I’ve added the following chart as an update to the head post …
comment image

w.

February 5, 2021 5:32 pm

results are consistent with climate models that predict drier autumns for California

Wait, California has its own climate models? I thought they were global.

Tom Abbott
February 5, 2021 5:52 pm

From the article: “The study cannot confirm the shift is connected to climate change,”

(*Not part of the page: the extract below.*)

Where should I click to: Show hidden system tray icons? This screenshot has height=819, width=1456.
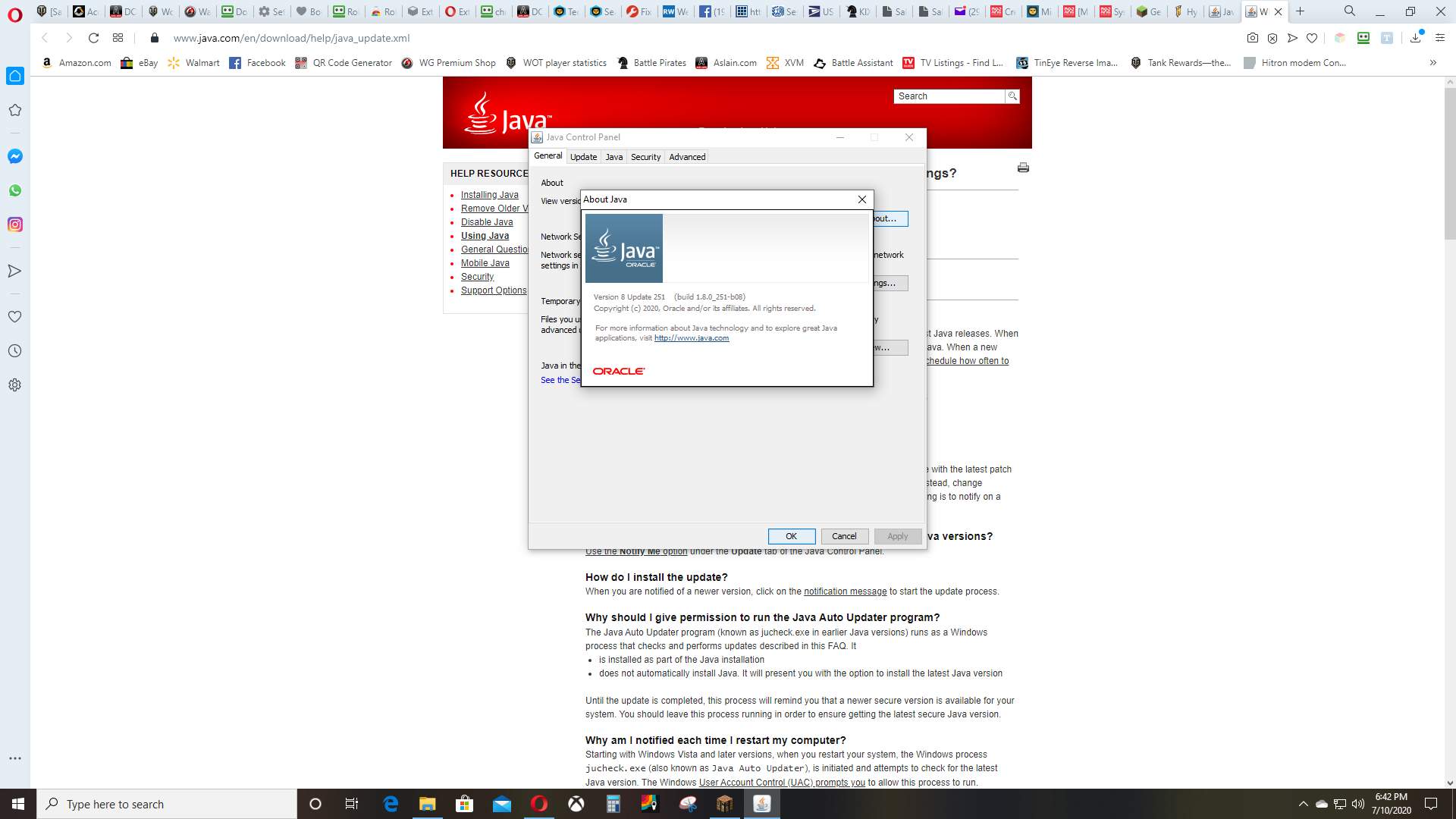1303,804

Well, at least they admitted that. They didn’t just assume it was, like most alarmists do.

Tom Abbott
February 5, 2021 6:02 pm

From the article: “What we’ve shown is that it will not happen in the future, it’s happening already,” said Jelena Luković, a climate scientist at the University of Belgrade in Serbia and lead author of the new study. “The onset of the rainy season has been progressively delayed since the 1960s, and as a result the precipitation season has become shorter and sharper in California.”

I see a slight discrepancy here. They are claiming Human-caused Climate Change/Global Warming started causing these “problems” beginning in the 1960’s, but if these scientists would check California’s weather history, they would see that the 1960’s and 1970’s were cold and getting colder. CO2 was not driving this train, at that time.

Remember the famous “Ice Age Cometh” cover on a 1974 cover of Science News magazine?

Captain Climate
February 7, 2021 7:13 am

And probably the same rainy season timing as 100 years ago.